From the DVD Shelf: Star Trek: First Contact (1996)

After enjoying the newly-released complete soundtrack to Star Trek: First Contact, I decided to re-watch the film itself.  Star Trek: First Contact terribly disappointed me when it was first released (I can’t believe that was over fifteen ago!!).  It’s grown on me in the years since, and I think it’s probably the strongest of the Next Gen films.  (Which indicates the low quality, over-all, of the four Next Gen films.  What a tragic failure of a film franchise.  But I digress.)

When First Contact was originally announced, I was overjoyed.  A big-screen feature film focusing on the Borg seemed to promise the type of epic confrontation with that great group of villains that we’d never gotten to see on the small screen.  (After the amazing two-parter, “The Best of Both Worlds,” we only got a few more glimpses of the Borg on Star Trek: The Next Generation, and they always seemed disappointingly small-scale.)  But now, at last, we’d be getting a great Federation-versus-the-Borg story that I’d always wanted to see.  (Something on-screen to match the amazing Federation-versus-the-Borg story I’d already read, in Peter David’s magnificent Star Trek novel Vendetta.)

But that’s not at all what we got with First Contact. Yes, there’s a big battle with the Borg, but it’s just two-minutes long and is quickly dispensed with at the very start of the film.  Instead, the film turns into a time travel story, in which the defeated Borg try to destroy humanity by traveling back in time and disrupting the beginning of humanity’s journey to the stars and the eventual founding of the Federation: Zephram Cochrane’s first warp-flight.

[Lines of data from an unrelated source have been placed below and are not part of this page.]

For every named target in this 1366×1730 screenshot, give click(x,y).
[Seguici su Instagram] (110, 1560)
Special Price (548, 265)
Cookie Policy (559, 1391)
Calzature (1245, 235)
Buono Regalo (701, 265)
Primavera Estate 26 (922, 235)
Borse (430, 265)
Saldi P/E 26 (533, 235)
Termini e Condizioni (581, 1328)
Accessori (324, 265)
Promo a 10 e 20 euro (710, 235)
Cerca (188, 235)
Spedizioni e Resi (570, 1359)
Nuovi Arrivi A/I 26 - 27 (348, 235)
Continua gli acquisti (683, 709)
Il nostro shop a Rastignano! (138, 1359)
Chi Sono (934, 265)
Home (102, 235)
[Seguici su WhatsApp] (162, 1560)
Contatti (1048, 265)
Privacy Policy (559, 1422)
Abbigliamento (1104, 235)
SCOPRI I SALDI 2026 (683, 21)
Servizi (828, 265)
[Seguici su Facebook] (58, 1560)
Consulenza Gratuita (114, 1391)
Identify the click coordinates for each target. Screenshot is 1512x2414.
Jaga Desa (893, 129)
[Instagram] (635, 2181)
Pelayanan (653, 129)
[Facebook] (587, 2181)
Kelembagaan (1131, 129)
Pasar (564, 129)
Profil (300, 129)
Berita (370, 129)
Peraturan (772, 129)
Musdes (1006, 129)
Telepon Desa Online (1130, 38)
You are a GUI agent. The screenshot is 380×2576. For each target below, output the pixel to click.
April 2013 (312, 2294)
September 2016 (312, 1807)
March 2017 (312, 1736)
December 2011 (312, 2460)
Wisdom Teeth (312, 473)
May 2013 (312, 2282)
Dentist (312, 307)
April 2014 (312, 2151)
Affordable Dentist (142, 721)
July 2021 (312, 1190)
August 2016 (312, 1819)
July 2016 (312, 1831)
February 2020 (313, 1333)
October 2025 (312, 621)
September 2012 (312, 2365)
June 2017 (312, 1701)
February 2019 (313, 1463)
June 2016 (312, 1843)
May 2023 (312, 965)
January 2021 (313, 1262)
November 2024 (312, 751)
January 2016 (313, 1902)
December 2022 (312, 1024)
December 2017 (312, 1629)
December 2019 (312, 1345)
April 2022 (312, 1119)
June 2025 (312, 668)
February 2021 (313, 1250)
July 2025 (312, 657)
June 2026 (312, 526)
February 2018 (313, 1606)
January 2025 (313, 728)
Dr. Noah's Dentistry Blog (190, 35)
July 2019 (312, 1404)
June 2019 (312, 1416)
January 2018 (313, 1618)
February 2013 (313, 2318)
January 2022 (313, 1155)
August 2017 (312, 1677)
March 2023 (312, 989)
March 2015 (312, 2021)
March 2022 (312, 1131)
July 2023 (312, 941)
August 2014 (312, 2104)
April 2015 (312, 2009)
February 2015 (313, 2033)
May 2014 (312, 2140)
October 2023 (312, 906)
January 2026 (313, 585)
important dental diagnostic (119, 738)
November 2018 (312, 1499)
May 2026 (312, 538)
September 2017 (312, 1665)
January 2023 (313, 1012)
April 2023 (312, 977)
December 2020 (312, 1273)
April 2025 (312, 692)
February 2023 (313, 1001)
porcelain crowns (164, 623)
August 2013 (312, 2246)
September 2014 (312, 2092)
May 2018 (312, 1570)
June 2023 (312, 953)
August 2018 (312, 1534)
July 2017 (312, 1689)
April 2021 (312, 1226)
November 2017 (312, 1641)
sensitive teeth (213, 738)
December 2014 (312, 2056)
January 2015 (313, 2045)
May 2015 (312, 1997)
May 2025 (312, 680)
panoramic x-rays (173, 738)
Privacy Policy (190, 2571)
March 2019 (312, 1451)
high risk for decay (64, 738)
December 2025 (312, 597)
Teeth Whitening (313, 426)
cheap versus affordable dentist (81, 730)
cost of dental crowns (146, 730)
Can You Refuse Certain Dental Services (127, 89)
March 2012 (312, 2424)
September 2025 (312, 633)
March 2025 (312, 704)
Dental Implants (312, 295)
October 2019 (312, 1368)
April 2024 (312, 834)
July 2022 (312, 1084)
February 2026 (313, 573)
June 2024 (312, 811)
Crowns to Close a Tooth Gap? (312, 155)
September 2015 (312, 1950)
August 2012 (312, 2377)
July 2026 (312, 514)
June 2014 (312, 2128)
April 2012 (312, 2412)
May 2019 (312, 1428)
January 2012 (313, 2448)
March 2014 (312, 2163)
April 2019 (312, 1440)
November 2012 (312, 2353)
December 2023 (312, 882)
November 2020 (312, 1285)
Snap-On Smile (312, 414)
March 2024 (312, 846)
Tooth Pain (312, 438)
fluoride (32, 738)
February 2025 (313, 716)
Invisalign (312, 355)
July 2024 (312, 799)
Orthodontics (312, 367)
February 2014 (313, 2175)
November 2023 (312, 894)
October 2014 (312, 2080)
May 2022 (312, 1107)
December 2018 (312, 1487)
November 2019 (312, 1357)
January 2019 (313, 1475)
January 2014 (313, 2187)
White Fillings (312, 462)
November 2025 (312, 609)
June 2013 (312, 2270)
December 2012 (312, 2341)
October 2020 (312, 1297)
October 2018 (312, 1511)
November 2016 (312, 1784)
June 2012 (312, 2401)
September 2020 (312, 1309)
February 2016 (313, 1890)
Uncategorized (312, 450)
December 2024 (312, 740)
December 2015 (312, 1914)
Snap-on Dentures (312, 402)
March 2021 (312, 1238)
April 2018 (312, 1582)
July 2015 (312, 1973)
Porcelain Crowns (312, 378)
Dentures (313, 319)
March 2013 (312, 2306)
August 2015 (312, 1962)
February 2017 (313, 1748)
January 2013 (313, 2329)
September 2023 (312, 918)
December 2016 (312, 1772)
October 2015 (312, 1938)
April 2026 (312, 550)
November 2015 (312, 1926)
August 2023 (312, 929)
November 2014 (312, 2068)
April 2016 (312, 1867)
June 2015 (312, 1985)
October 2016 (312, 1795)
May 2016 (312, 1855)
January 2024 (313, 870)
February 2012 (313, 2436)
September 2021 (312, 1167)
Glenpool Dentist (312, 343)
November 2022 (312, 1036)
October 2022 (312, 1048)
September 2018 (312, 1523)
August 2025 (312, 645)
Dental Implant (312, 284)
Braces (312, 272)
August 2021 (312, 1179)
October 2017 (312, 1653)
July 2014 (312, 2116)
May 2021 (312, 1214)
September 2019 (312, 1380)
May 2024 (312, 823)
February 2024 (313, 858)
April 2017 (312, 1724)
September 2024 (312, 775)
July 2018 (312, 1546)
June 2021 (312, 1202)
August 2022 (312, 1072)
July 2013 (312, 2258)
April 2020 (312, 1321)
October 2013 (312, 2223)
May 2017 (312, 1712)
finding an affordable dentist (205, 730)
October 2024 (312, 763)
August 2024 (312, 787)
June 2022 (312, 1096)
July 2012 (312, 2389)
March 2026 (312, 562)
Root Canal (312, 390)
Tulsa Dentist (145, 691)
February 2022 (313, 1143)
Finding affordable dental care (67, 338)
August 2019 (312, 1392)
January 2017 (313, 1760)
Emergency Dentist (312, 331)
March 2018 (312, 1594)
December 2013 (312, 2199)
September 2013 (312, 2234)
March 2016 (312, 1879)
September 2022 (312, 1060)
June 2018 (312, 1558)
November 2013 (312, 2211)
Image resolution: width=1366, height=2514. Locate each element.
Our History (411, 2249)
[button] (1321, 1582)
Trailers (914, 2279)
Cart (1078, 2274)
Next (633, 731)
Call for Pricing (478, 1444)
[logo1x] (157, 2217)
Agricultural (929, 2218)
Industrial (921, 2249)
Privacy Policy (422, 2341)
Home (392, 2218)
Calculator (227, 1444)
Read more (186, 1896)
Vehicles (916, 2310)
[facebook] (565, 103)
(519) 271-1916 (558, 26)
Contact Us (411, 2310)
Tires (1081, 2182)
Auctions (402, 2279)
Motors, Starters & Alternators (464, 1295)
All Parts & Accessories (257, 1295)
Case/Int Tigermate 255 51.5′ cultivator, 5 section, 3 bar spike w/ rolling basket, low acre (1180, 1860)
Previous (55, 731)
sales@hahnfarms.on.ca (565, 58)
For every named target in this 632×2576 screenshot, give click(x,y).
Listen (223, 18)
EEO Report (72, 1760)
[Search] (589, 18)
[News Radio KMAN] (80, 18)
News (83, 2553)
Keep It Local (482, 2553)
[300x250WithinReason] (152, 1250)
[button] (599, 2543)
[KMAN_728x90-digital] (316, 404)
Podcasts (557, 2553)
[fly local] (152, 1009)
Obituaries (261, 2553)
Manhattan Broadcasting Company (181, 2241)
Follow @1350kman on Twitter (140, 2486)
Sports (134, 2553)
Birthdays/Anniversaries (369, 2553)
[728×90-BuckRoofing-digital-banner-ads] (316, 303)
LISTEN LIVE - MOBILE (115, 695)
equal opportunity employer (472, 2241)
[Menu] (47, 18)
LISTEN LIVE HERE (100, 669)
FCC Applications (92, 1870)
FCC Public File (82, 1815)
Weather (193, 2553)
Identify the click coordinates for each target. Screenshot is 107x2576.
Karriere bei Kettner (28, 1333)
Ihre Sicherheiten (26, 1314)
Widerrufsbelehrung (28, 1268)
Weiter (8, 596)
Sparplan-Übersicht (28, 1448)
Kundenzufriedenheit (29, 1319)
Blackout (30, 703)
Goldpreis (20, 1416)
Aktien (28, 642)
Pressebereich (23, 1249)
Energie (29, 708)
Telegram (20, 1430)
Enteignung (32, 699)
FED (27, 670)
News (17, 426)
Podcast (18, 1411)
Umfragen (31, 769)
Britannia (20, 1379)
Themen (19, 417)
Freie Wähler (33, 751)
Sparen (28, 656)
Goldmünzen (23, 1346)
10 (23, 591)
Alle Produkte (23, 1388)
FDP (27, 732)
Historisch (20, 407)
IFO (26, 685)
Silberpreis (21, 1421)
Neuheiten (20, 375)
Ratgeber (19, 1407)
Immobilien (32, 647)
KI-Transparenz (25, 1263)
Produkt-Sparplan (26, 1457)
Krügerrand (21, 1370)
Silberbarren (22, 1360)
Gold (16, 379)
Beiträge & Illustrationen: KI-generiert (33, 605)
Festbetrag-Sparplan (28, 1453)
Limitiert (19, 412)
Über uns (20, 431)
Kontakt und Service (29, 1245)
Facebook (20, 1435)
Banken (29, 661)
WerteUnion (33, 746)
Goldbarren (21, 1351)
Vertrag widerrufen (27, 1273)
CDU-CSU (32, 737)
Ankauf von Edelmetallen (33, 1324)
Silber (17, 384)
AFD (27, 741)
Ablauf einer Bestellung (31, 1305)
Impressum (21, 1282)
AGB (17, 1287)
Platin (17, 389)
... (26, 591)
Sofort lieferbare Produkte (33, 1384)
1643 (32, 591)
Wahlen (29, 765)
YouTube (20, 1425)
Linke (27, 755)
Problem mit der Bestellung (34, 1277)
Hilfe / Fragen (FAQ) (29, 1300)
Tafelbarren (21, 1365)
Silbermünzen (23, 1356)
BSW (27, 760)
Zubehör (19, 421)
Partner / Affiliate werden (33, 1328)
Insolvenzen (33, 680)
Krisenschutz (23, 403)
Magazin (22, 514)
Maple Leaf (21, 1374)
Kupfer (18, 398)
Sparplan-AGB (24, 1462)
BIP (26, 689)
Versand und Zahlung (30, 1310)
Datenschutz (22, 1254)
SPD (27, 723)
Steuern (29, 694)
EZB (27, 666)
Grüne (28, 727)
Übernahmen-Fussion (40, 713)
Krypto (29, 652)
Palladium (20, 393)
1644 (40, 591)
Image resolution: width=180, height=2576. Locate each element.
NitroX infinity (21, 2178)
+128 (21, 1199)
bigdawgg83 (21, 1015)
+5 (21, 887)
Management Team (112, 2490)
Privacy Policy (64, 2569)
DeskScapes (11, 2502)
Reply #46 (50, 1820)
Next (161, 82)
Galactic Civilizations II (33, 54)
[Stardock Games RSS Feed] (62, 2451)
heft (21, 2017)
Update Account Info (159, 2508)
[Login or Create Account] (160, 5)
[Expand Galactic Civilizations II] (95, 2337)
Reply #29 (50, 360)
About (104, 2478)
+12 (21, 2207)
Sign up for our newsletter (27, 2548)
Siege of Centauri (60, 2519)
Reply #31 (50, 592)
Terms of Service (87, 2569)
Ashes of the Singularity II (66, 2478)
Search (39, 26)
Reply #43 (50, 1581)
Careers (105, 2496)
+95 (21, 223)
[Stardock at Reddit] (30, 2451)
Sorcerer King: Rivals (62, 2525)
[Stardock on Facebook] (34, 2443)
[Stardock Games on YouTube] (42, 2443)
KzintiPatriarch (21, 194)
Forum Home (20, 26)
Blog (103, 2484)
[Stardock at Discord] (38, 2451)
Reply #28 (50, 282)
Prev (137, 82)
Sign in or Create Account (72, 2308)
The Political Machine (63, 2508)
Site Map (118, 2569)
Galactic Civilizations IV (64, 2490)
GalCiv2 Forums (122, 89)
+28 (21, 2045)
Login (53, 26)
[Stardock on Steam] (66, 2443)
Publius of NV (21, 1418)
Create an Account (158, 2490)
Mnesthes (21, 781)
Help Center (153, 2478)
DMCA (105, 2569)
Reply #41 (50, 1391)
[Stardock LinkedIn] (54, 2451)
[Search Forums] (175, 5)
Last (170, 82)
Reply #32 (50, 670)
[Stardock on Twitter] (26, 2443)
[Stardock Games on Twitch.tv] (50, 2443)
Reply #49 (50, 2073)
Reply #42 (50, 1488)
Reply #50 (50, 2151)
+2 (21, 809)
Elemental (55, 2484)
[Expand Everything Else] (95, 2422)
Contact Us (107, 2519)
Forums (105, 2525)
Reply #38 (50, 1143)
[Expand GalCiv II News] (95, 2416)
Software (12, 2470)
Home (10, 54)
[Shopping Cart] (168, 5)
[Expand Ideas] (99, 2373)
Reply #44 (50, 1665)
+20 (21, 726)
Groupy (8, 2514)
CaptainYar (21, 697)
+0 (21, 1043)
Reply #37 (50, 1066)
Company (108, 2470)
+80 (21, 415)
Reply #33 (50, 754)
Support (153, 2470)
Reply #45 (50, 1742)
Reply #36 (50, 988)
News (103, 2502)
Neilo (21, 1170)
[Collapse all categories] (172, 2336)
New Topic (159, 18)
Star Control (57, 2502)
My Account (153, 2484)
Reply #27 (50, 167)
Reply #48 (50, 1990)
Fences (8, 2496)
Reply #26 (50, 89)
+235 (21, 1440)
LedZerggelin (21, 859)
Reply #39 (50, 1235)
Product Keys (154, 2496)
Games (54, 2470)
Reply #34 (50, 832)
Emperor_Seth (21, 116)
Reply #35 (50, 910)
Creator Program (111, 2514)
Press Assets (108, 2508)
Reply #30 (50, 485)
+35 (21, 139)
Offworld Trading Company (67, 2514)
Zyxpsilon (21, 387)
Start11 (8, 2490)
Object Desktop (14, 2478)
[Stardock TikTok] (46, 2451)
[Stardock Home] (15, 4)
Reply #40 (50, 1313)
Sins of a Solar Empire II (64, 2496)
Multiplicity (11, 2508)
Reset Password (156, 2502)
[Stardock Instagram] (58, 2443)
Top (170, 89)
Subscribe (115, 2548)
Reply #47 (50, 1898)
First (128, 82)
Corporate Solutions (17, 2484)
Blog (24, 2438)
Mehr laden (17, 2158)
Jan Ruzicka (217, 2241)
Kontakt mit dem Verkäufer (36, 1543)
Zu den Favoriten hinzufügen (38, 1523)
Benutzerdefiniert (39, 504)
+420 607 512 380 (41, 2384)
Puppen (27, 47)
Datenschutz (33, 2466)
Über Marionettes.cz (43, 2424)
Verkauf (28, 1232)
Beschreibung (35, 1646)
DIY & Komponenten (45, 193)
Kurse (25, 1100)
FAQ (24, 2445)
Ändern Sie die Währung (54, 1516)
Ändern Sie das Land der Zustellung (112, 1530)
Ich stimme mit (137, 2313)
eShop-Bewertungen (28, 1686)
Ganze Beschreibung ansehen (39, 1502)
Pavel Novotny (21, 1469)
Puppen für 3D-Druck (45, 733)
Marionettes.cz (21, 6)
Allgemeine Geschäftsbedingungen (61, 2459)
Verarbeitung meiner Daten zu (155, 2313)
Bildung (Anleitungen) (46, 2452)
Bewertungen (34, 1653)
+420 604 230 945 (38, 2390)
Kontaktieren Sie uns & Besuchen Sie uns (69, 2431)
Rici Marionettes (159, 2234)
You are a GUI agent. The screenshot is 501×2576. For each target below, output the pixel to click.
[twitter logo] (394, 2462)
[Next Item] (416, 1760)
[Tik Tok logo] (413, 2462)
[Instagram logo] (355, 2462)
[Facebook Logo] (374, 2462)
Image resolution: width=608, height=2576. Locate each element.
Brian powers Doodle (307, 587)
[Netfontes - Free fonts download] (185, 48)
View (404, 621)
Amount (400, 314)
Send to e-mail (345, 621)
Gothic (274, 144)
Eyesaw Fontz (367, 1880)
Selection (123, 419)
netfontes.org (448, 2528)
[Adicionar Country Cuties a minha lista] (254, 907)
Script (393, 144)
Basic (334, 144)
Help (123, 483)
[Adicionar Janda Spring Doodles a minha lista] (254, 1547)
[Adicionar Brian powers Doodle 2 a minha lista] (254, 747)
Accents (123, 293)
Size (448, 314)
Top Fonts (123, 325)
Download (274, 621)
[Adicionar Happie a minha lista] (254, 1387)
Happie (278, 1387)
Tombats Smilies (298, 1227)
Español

Not only is that a pretty naked attempt on the part of the producers to smush together two previously-popular Star Trek story-devices, the Borg and time-travel, but it is totally contrary to the whole idea of the Borg.  The Borg are great villains because they are merciless and unstoppable.  They don’t strategize, they don’t scheme, they just roll over you like a bulldozer.  If one Borg cube is destroyed, they wouldn’t then use a time-travel plot to destroy humans.  They’d just come back with another cube, and another, and another, until the humans are defeated.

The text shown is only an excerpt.